構造的な需要が緩衝材に
シティグループによると、エネルギー移行および人工知能セクターからの需要は、現在、世界の銅総消費量の約18%を占めています。このセグメントは、パンデミック以降の需要増加分のほぼすべてを担ってきました。
この構造的な需要は、循環的な景気後退に対する大きな緩衝材となります。歴史的に見て、大規模な経済の減速は年間の銅需要を3〜5%減少させてきました。シティグループの計算では、構造的な需要が一定であると仮定した場合、現在の循環的な需要が5%減少したとしても、世界の総消費量の減少は1.7%にとどまります。さらに、成長を続ける軍事用途は世界の銅使用量のさらに9%(年間約250万トン)を占めています。
硫黄不足がサプライチェーンを直撃
ホルムズ海峡の閉鎖が続いていることで、硫酸の原料となる石油・ガス生産の重要な副産物である硫黄の流通が滞り、銅のサプライチェーンが逼迫しています。硫酸は、主要な生産地域で一般的な湿法製錬(リーチング)操業において、鉱石から銅を抽出するために不可欠です。

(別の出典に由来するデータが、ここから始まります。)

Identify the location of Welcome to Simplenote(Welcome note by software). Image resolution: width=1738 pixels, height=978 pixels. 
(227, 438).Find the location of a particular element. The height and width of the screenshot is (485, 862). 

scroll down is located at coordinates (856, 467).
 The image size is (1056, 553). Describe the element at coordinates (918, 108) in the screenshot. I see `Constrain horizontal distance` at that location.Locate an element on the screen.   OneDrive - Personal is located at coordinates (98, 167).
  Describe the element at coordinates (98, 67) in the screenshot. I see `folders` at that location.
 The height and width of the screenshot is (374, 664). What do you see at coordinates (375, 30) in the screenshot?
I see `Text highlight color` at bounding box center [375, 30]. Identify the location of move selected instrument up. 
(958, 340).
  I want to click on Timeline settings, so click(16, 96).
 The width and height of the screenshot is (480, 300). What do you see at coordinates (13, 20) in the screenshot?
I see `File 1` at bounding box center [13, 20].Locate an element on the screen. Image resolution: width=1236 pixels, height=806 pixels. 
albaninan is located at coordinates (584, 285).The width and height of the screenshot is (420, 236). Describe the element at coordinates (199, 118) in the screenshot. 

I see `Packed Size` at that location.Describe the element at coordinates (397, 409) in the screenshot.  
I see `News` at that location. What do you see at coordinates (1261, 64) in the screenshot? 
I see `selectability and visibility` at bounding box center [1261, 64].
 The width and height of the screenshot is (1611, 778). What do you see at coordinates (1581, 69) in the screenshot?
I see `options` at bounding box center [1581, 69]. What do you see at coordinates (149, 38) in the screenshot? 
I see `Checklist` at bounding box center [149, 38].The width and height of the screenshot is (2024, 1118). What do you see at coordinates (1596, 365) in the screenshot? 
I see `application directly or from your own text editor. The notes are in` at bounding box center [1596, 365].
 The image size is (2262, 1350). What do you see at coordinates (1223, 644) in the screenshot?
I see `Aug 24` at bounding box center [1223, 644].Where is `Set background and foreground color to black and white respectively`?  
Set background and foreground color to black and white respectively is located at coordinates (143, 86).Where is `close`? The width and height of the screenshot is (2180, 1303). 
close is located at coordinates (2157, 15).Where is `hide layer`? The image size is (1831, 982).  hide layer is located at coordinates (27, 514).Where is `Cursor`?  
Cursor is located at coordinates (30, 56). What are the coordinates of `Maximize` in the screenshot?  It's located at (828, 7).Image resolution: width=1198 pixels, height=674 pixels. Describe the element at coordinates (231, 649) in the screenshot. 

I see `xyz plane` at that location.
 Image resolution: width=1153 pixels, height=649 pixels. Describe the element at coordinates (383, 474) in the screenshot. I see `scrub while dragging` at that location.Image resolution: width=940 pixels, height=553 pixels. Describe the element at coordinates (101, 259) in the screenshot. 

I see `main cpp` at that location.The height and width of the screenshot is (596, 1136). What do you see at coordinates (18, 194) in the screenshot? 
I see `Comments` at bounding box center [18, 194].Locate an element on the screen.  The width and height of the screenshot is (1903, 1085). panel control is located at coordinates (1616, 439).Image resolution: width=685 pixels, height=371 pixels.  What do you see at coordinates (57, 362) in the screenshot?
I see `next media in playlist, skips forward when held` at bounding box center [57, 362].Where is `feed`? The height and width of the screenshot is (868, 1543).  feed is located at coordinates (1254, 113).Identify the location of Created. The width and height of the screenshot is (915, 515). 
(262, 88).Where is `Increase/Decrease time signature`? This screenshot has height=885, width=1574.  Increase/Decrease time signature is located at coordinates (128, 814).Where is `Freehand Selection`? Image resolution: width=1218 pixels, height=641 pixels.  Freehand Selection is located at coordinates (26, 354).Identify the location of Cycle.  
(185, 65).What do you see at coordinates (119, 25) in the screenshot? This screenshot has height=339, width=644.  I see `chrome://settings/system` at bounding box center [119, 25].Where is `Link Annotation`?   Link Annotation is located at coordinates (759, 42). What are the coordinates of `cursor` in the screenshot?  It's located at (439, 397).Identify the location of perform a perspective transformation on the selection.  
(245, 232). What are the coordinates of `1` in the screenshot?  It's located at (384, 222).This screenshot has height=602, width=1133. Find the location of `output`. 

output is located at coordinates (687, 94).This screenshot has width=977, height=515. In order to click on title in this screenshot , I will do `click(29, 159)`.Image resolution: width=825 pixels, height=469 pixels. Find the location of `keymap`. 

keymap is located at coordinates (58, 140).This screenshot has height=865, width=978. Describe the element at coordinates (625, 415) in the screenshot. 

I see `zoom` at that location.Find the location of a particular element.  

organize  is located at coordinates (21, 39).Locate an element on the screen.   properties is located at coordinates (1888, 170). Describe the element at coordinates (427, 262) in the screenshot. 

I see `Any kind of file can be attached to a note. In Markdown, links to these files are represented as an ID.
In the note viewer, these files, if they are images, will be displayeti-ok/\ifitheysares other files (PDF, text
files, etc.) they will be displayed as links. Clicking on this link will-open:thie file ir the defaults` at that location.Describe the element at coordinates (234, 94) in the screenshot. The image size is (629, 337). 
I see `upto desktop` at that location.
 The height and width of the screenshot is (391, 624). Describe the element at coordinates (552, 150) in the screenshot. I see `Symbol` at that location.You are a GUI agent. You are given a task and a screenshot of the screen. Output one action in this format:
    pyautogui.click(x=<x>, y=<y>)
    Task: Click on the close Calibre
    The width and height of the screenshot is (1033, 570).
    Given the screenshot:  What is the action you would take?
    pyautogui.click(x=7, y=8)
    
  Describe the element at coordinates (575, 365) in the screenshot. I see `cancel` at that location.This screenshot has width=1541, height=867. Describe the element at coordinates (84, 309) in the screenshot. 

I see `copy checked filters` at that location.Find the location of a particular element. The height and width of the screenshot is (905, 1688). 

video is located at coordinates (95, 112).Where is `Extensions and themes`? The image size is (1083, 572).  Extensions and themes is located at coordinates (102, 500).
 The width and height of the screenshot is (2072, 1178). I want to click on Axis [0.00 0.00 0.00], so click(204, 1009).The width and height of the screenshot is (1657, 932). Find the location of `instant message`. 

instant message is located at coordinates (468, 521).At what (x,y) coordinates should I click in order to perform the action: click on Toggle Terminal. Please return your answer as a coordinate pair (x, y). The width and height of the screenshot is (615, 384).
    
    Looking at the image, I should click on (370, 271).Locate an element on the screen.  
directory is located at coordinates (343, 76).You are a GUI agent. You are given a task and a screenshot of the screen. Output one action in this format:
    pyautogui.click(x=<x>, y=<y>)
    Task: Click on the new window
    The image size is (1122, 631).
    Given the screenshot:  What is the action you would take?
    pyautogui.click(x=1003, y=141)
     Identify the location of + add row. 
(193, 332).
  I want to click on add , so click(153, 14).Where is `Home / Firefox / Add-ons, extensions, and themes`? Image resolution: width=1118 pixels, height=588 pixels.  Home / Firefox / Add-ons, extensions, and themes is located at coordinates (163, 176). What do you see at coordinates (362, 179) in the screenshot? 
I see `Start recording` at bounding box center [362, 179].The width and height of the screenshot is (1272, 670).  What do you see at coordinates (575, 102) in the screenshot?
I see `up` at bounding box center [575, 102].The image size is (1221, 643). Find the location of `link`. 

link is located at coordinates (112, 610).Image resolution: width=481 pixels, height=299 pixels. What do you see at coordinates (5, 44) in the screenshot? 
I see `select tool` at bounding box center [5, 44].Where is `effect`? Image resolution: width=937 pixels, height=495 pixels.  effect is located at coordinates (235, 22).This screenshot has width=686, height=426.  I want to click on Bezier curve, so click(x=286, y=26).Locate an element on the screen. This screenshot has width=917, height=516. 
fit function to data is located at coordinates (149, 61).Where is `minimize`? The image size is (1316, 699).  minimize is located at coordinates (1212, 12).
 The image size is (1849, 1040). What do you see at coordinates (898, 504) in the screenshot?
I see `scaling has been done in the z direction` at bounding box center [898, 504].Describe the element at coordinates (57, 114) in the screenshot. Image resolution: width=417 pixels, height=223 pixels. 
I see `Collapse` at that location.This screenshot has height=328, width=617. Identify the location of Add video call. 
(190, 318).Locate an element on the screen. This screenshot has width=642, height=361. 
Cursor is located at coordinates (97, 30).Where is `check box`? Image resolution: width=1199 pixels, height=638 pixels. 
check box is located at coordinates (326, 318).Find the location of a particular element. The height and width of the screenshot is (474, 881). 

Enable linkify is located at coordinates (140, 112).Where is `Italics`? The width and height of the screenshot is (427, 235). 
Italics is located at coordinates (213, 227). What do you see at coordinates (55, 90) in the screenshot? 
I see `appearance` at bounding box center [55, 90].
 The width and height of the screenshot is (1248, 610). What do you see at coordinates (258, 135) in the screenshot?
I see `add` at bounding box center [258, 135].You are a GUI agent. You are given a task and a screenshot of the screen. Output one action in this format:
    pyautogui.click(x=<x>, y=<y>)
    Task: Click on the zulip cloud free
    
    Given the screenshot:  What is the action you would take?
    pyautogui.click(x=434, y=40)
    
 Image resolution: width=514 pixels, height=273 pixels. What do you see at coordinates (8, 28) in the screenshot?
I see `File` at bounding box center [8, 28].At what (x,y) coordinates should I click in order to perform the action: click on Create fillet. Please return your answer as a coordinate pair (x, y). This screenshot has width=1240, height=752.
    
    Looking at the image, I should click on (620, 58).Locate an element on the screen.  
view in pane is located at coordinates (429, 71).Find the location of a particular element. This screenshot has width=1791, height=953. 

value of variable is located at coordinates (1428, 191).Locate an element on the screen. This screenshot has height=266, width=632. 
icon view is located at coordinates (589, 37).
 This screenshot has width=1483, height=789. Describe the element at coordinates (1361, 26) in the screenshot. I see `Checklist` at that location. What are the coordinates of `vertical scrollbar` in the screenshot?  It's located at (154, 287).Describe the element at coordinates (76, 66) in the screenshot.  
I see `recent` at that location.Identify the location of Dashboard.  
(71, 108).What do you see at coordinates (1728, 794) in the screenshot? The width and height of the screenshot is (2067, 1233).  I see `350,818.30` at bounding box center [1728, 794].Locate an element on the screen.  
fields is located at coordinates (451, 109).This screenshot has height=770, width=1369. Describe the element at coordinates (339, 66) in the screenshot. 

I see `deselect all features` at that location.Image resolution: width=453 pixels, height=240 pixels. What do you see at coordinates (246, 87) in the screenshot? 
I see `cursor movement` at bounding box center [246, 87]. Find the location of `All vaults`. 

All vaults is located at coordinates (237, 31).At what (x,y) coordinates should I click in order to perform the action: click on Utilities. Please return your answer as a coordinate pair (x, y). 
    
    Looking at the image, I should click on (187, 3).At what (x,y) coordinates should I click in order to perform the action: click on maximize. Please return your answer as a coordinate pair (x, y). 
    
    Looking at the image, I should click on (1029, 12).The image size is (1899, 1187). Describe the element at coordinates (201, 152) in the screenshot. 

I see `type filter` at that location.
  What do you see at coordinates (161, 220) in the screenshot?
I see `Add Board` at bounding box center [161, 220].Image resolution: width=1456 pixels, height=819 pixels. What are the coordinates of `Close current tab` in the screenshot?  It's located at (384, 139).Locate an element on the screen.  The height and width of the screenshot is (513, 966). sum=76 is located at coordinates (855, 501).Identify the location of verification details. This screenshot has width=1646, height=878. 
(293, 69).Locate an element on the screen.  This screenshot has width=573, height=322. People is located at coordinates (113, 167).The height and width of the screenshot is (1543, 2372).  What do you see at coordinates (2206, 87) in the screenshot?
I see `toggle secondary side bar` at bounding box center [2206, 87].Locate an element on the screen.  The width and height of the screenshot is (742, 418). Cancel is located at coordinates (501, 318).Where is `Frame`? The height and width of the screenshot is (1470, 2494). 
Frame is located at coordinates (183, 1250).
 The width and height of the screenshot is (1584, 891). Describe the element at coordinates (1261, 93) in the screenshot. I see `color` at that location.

コモディティ分析会社Kplerによると、中東からの海上硫黄輸送量は、紛争前の月平均127万トンから、4月にはわずか3万トンにまで落ち込みました。ロイター通信によると、これによりアジア向けの硫黄価格は50%急騰し、1トンあたり880ドルという高値を記録しました。銅価格の高騰により、鉱山の操業停止リスクは今のところ限定的ですが、硫黄のような投入コストの上昇は生産者にとって大きな逆風となっています。
「念のための」備蓄戦略
在庫戦略の転換から、長期的な価格支持要因が浮上しています。地政学的な不確実性が高まる中、政府や企業は「ジャスト・イン・タイム」から「ジャスト・イン・ケース(念のための)」サプライチェーンモデルへと移行しており、銅のような不可欠な金属の戦略的備蓄をより多く保有しようとする意欲が高まっています。
シティグループの推定では、世界の精製銅在庫を現在の1.3ヶ月分からより安全な2ヶ月分に引き上げるには、必要な供給を促すために1トンあたり14,423ドルの銅価格が維持される必要があります。このダイナミクスは、市場が供給の安全性に対して対価を支払う中で、高価格と在庫の積み増しが共存できることを示唆しています。
本記事は情報提供のみを目的としており、投資勧誘を目的としたものではありません。